과제 요구 사항 →
아래 기록에서 "Where should I"라는 문구가 들어 있는 줄부터 기록의 맨 끝까지를 그대로 옮겨 적으세요. 그림은 답에 넣지 마세요.

..............................

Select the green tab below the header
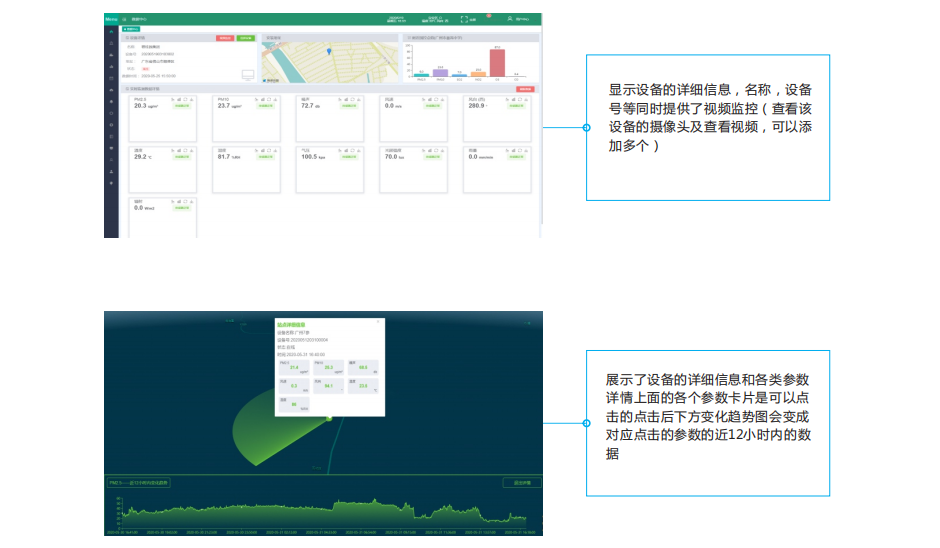 (x=130, y=29)
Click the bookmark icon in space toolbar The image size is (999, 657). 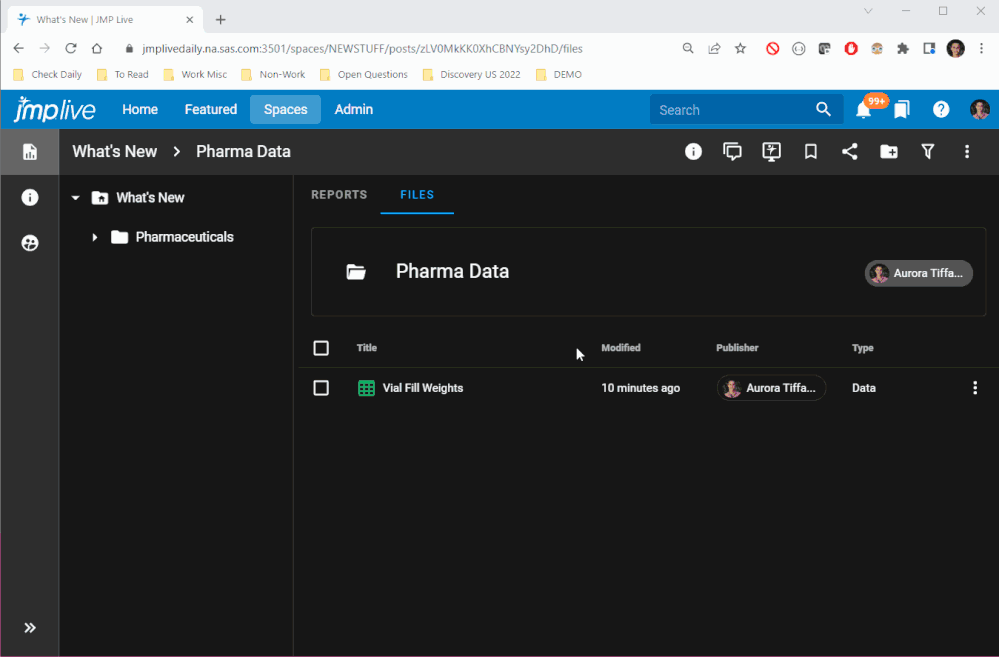click(x=810, y=152)
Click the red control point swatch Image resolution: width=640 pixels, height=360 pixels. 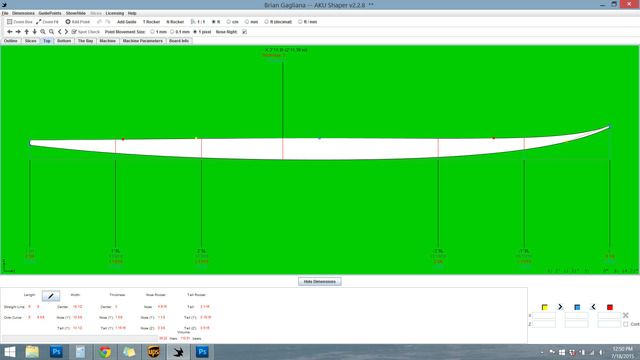610,307
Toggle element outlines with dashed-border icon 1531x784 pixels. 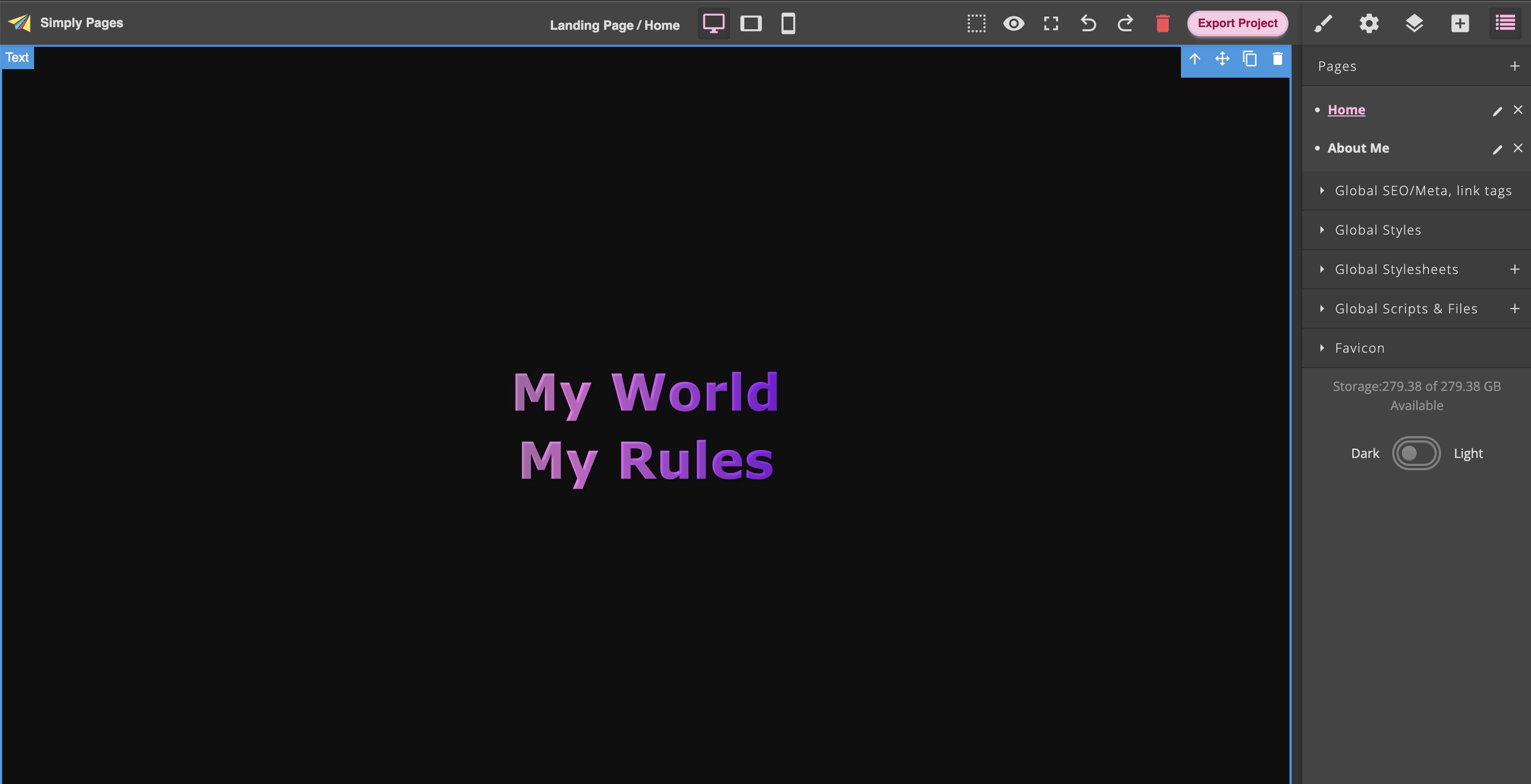coord(977,24)
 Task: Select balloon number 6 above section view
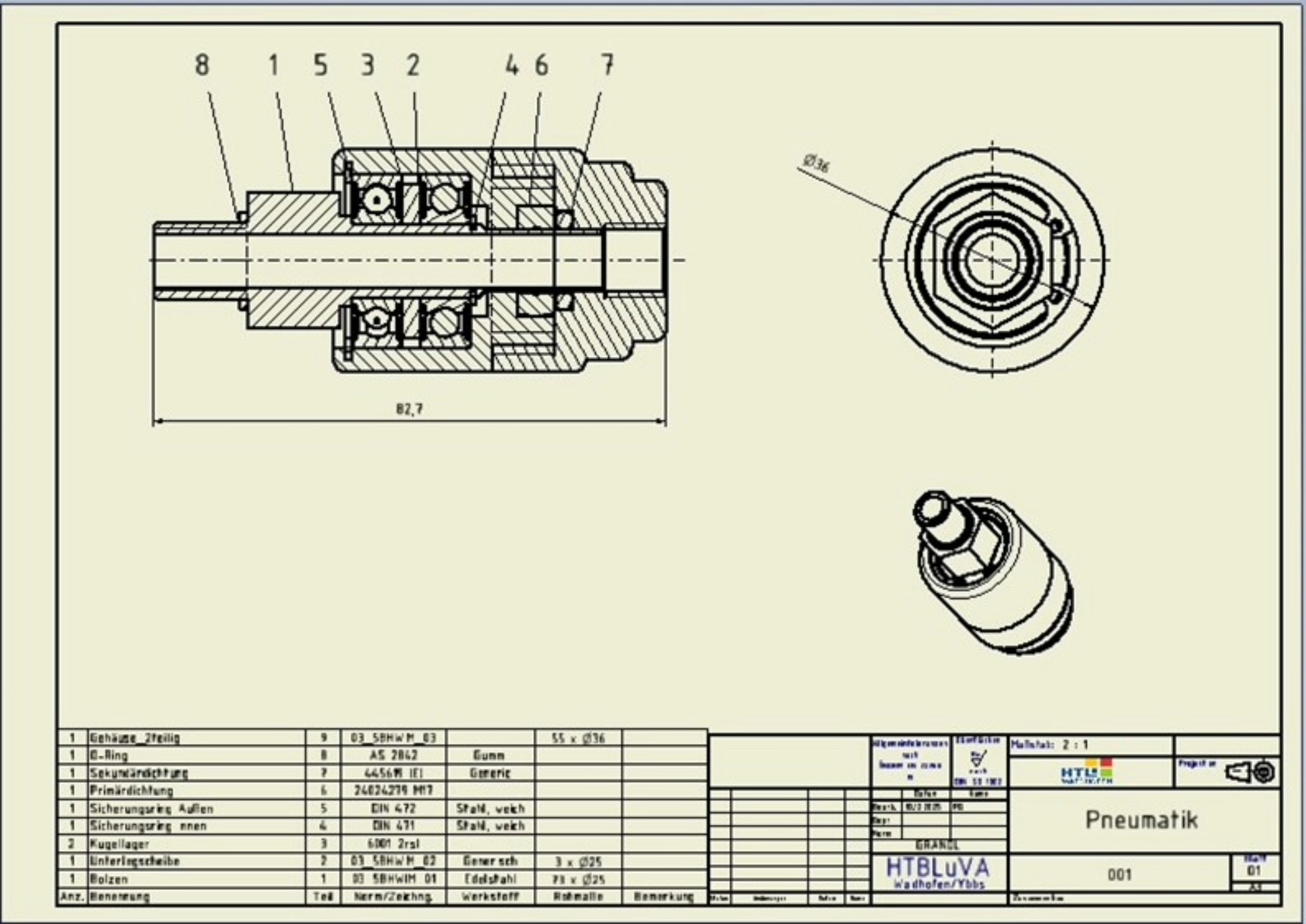pyautogui.click(x=542, y=65)
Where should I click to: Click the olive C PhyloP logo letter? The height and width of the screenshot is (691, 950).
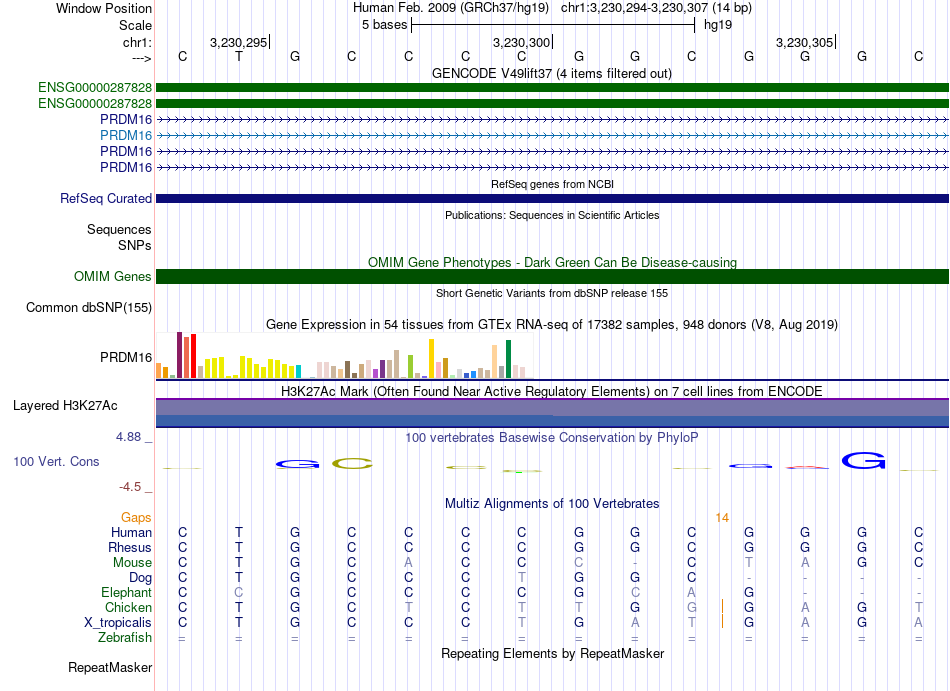click(x=352, y=464)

..............................

아래 답변 →
Where should I click to: Click the olive C PhyloP logo letter? The height and width of the screenshot is (691, 950).
click(x=352, y=464)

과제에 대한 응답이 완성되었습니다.